Nei giorni scorsi la Federazione Italiana Pubblici Esercizi aveva annunciato il semaforo verde dal Garante Privacy per l’allestimento e la fornitura di accessi Wi-Fi ai clienti senza la necessità di registrare l’identità degli utenti. Ma è proprio così?
La connessione Wi-Fi negli esercizi pubblici diventa libera. È questo il succo del comunicato pubblicato nei giorni scorsi dalla FIPE (Federazione Italiana Pubblici Esercizi, aderente a Confcommercio-Imprese per l’Italia). “La connessione wi-fi libera nei pubblici esercizi” ha commentato il presidente di FIPE, Lino Stoppani “va
verso la direzione delle smart city.
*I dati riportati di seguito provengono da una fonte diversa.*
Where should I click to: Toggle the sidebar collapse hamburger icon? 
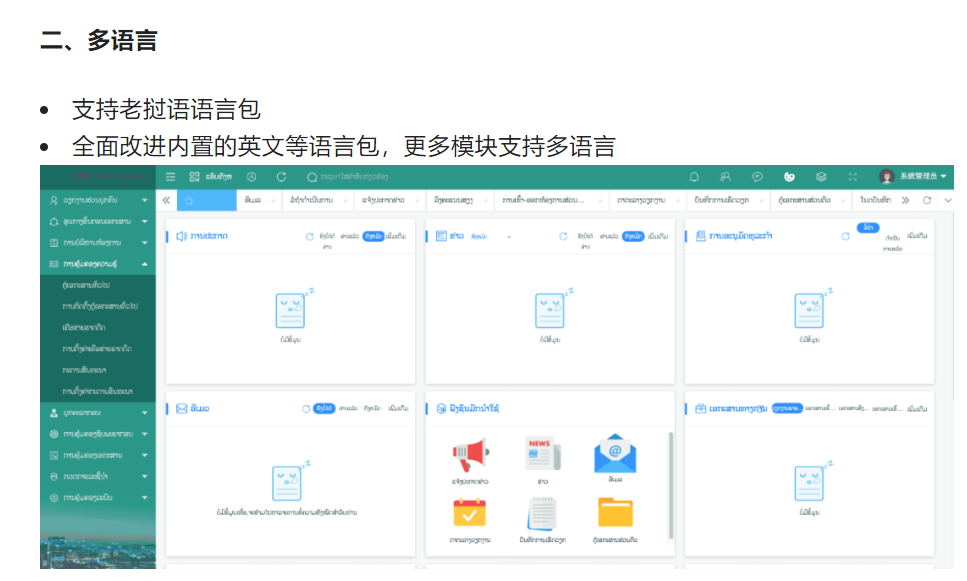[171, 177]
Bar, ristoranti, discoteche,
stabilimenti balneari diventano sempre più interattivi e sono così in
grado di offrire ai clienti un servizio importante nell’era del digitale“.
L’associazione spiega di aver ricevuto il “semaforo verde” dal Garante
Privacy italiano per quanto concerne l’allestimento e la fornitura di
accessi Wi-Fi ai clienti di negozi ed attività commerciali senza la necessità di registrare l’identità degli utenti.
FIPE
spiega che gli esercenti non sono tenuti ad accertarsi dell’identità
dei clienti che decidono di usufruire della connessione Wi-Fi
liberamente messa a disposizione. “(…) I gestori dei locali
saranno sollevati da qualsiasi responsabilità rispetto alla navigazione
in Internet da parte dei loro clienti e, nel caso volessero entrare in
possesso di informazioni più dettagliate riguardo all’uso della rete, dovranno richiedere al consumatore di firmare l’autorizzazione al trattamento dei dati personali.
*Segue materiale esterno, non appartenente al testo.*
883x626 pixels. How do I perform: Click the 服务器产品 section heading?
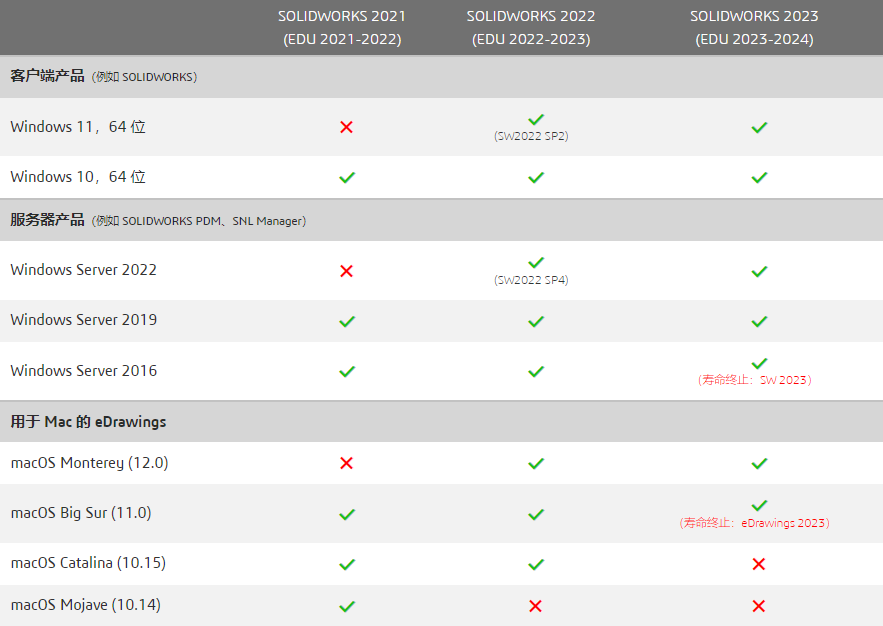[47, 220]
Il Garante, nella risposta fornita a FIPE, ha infatti ribadito che
questo caso rientra fra quelli in cui non può essere effettuato il
trattamento dei dati personali senza necessità del consenso del soggetto
interessato, in base all’art. 24 del Codice“.
L’ufficio del
Garante privacy, contattato nel frattempo, ha preferito non fornirci
copia della risposta offerta alla FIPE segnalandoci di aver
semplicemente ricordato quanto previsto dalla legislazione vigente.
La
battaglia di FIPE mirava, in primis, a “smontare la tesi” di quelle
società di informatica e di consulenza che, presentandosi presso gli
associati, sottolineavano la sussistenza di obblighi ed adempimenti in
capo a qualunque esercente interessato ad offrire accesso ad Internet
alla clientela. “Dando ragione all’interpretazione di FIPE, (…)
l’Autorità garante della Protezione dei dati personali ha confermato che
gli esercenti pubblici possono mettere liberamente a disposizione degli
utenti la connessione wi-fi ed eventualmente PC e terminali di
qualsiasi tipo“, si legge nel comunicato diramato nelle scorse ore.
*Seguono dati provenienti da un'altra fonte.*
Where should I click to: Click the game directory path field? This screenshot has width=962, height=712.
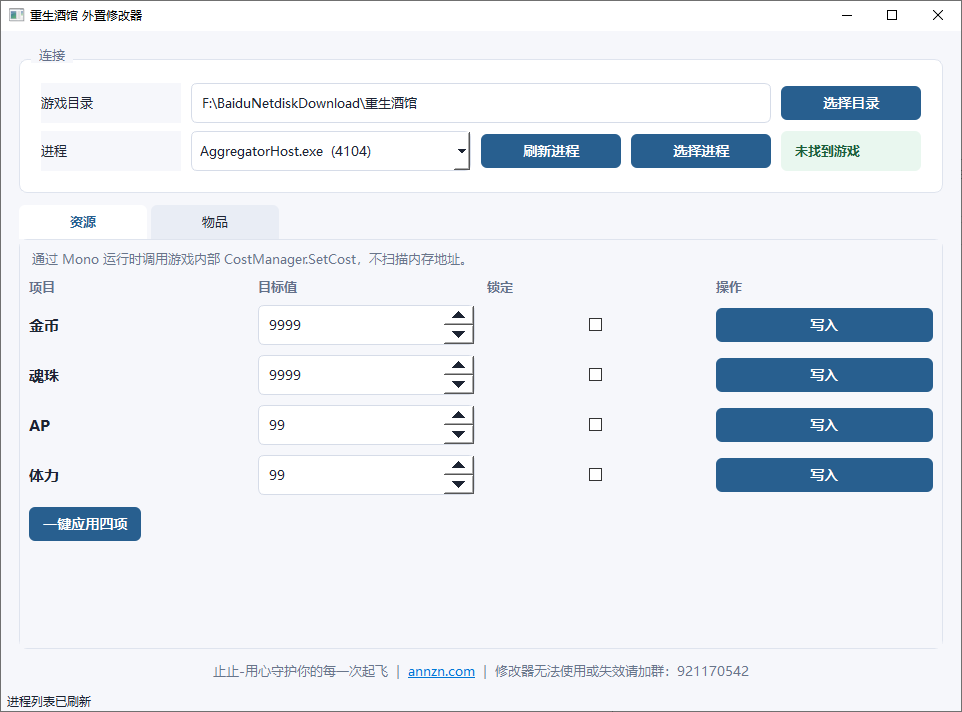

Permangono, però, allo stato attuale, non pochi dubbi. È vero che il decreto “Milleproroghe 2010”
aveva allentato le fittissime maglie del decreto Pisanu abrogando
alcuni commi della precedente normativa e permettendo forme di
autenticazione degli utenti molto più semplici da effettuarsi. È proprio
per questo motivo che l’accesso a molte reti Wi-Fi, spesso allestite
anche dalla pubblica amministrazione, non viene più concesso mediante la
preistorica fotocopia del documento d’identità ma semplicemente
fornendo il proprio numero di cellulare.
Senza alcun meccanismo di autenticazione degli utenti, allorquando la
connessione messa a disposizione dall’esercente dovesse essere sfruttata
per compiere un reato, chi sarebbe a risponderne? L’indirizzo IP che
risulterà alle forza di polizia sarà, in ogni caso, quello assegnato
all’utenza telefonica attivata dall’esercente. Cosa succede se, in quel
momento, non sarà possibile stabilire l’identità di chi ha commesso
l’infrazione?
Inoltre, nelle clausole contrattuali della maggior
parte dei provider Internet è previsto l’espresso divieto di condividere
le risorse di connettività con soggetti terzi.
Da parte nostra, quindi, ci sentiamo di consigliare massima cautela.